Zero dimensional (lumped parameter) modelling of native human cardiovascular dynamics
Model Status
This model describes a zero dimensional model of human cardiovascular dynamics, based on a hydraulic-electric analogue. The original model was implemented in C, and has been applied to the study of cardiovascular dynamics under various healthy and diseased conditions including heart failure, valve disease, and heart failure under different modes of ventricular assist device support [1,2,3]. Due to some current limitations in the representation in CellML of algebraic differential equations, some features of the original model, such as the heart valve dynamics, have been simplified in the current CellML implementation. The current CellML model implementation runs in OpenCell. The results have been validated against the original C implementation and against other published data. Please note that because this is a 1.1 model it does not run in COR.
Model Structure
The model comprises three main parts: the heart, the systemic loop, and the pulmonary loop, as illustrated in Fig. 1. The heart is modelled as a four-chambered pump with variable elastance and four heart valves to control the direction of blood flow. Systemic and pulmonary circulatory loops are sub-divided into a number of segments, namely: the aortic sinus/pulmonary artery sinus, artery, arteriole, capillary and vein segments. In each segment, individual components are modelled by representations of the local resistance to blood flow, vessel elasticity and the inertia of the blood.
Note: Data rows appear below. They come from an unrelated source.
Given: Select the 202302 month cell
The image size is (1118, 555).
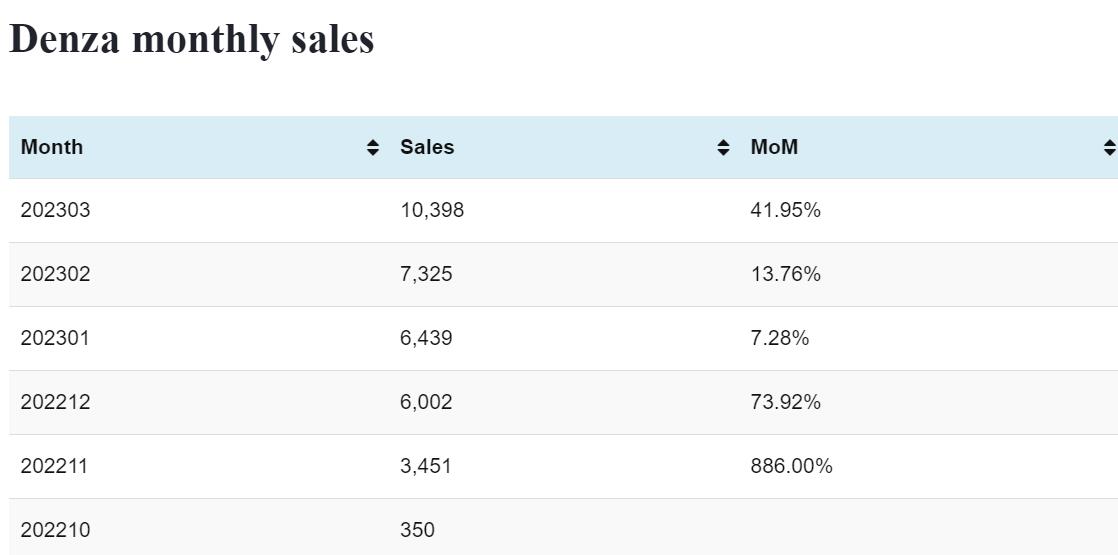Looking at the screenshot, I should tap(55, 274).
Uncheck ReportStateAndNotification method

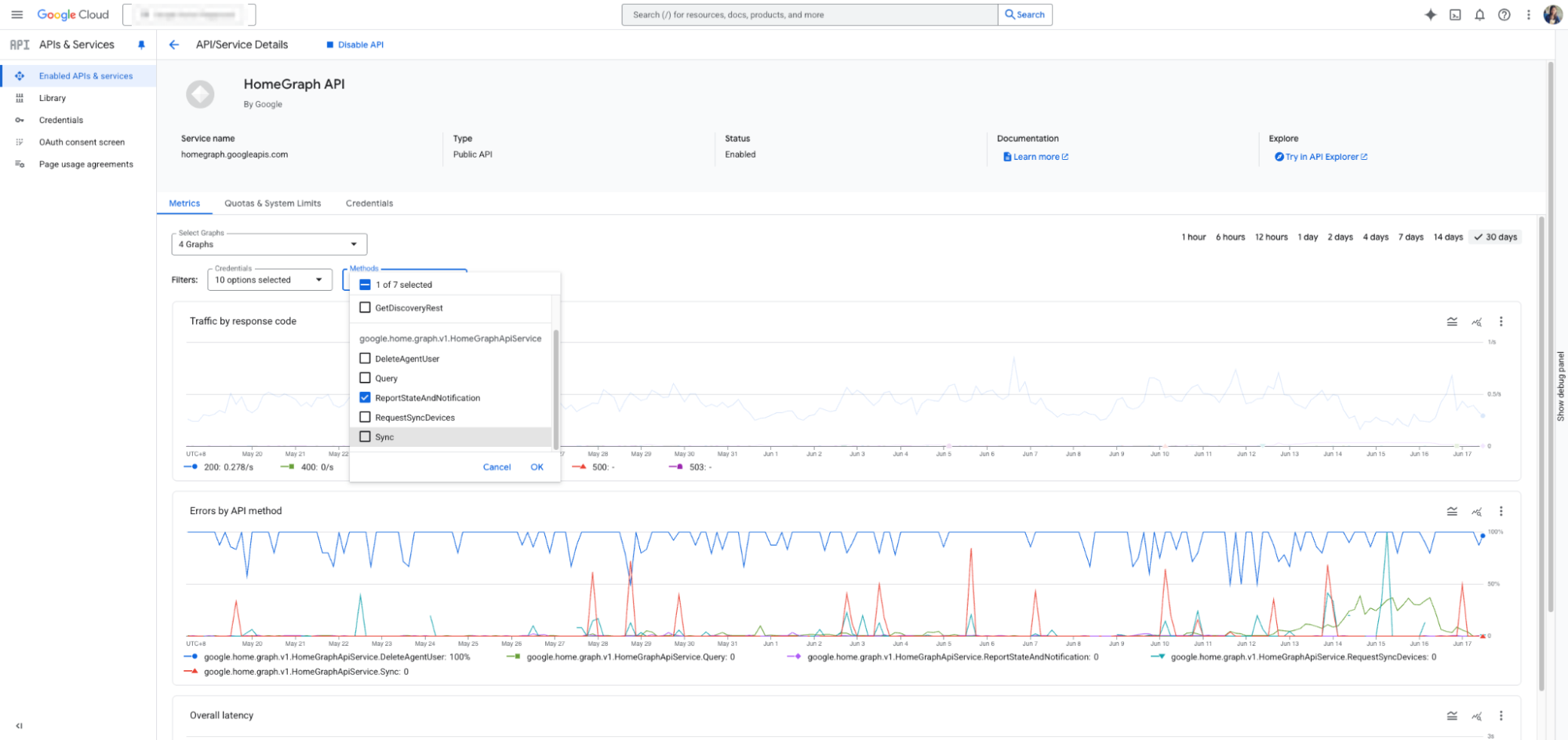365,397
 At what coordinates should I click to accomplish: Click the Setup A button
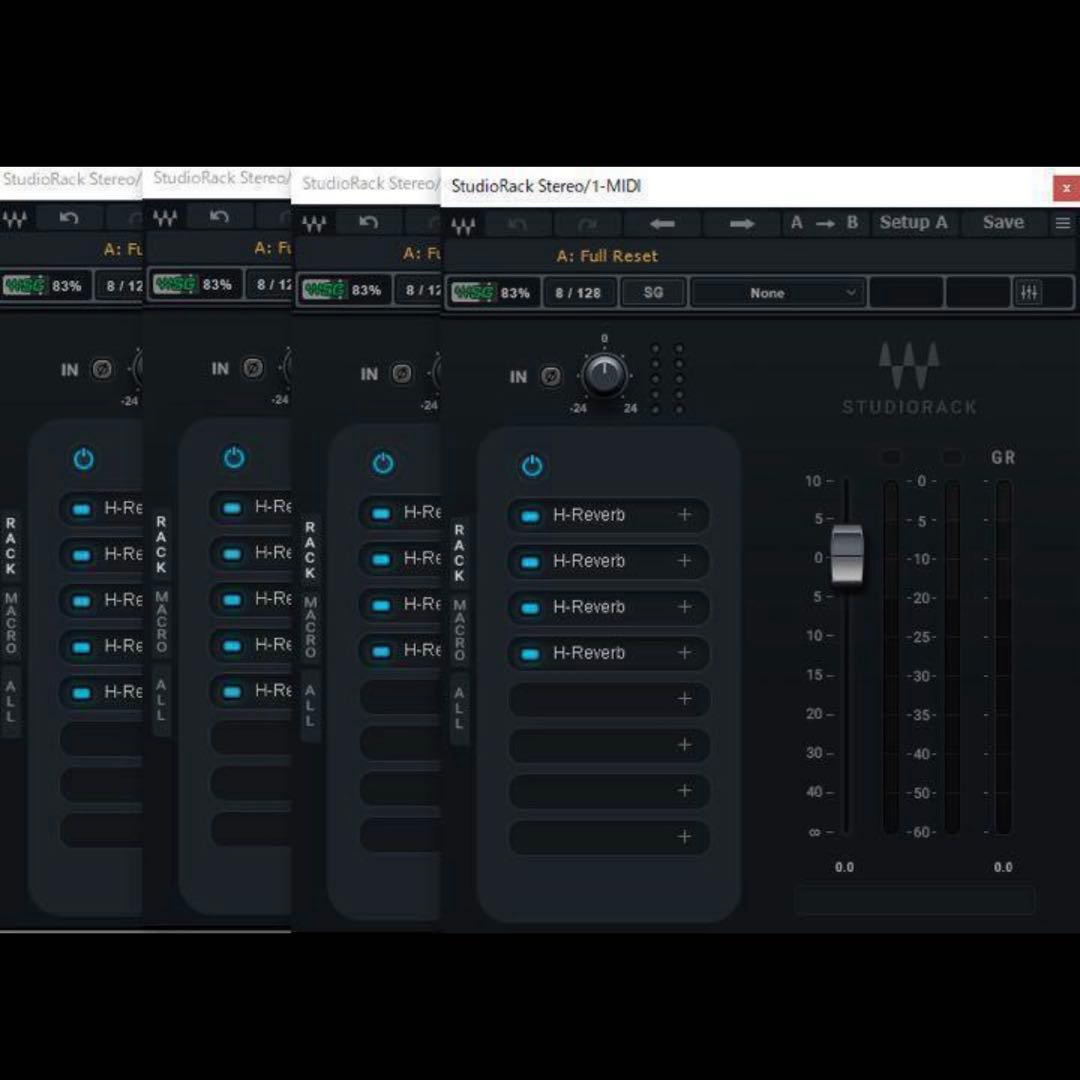912,223
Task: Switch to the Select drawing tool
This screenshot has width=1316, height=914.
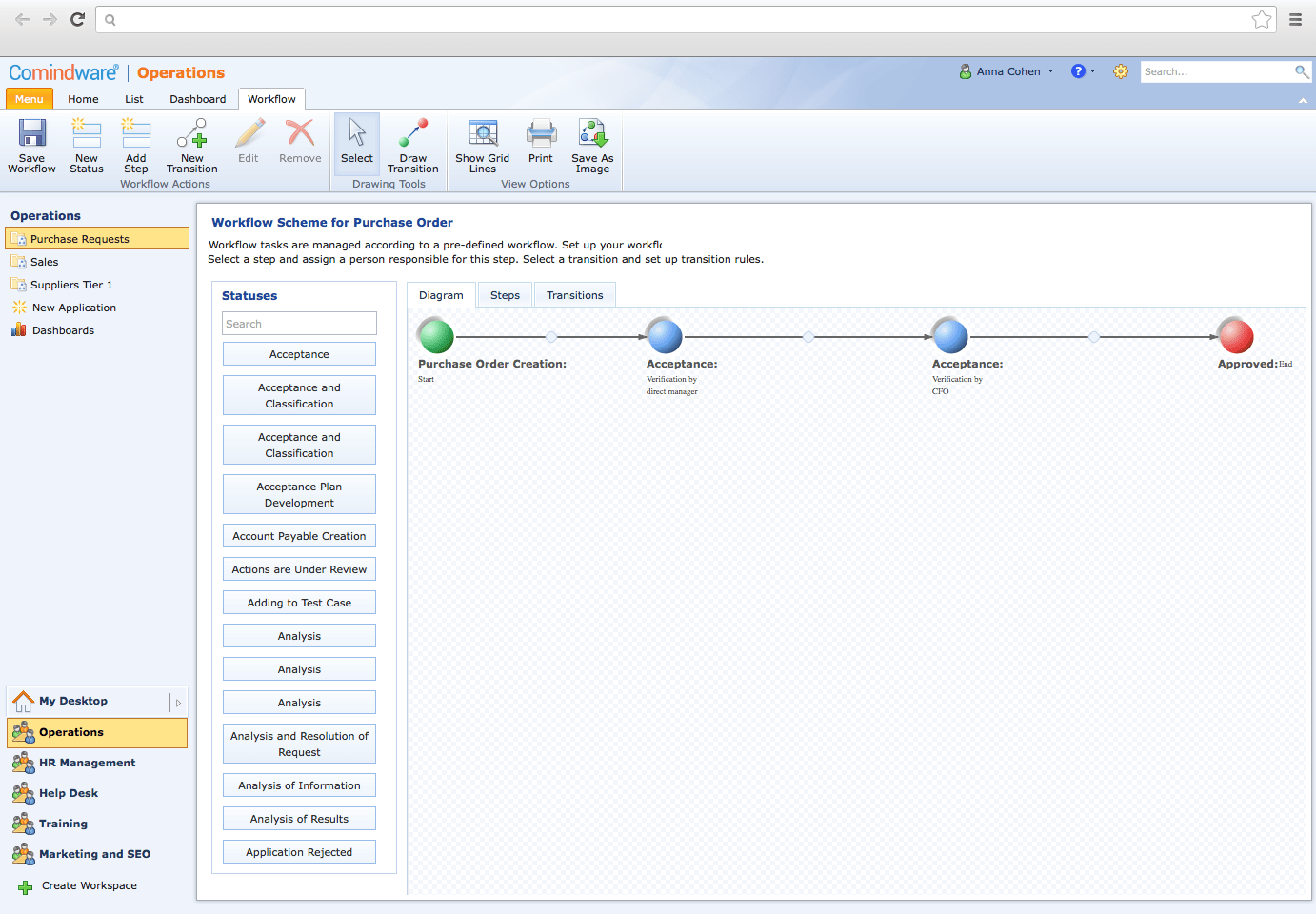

Schematic of the system configuration of the cardiovascular model |
For the CellML representation of the model, several template components are defined: namely, TempRLC, TempRC, TempR, TempCDv, TempCDa, EAtrium and EVentricle. The first three of these provide zero dimensional representations of the linearised governing equations for pressure and flow in the vessel segments. TempCDv and TempCDa define the variable elastances of the cardiac chambers together with the heart valve dynamics. EAtrium and EVentricle define the activation functions, which are used in the calculation of these variable elastances. In addition to the templates, a further component, ‘Units’, is defined. This provides the definitions of the derived units of the variables of pressure, flow-rate, volume, vessel resistance, blood inertia, vessel elasticity etc. in the model. The parameter settings for the model are specified in three separate components; ParaHeart, ParaSys and ParaPul, which contain the respective values for the system variables. The templates are then imported into the upper-level description of the model, in which each template-type is integrated with the unit definitions and specific parameter settings appropriate for the vessel segment or cardiac chamber described. Upper level component models for the systemic loop, the pulmonary loop and the heart are then constructed using the group feature to assemble the individual vessel segments or cardiac chambers into the general function modules. Finally the functional modules of heart, systemic loop and pulmonary loop are connected to form the complete CellML model.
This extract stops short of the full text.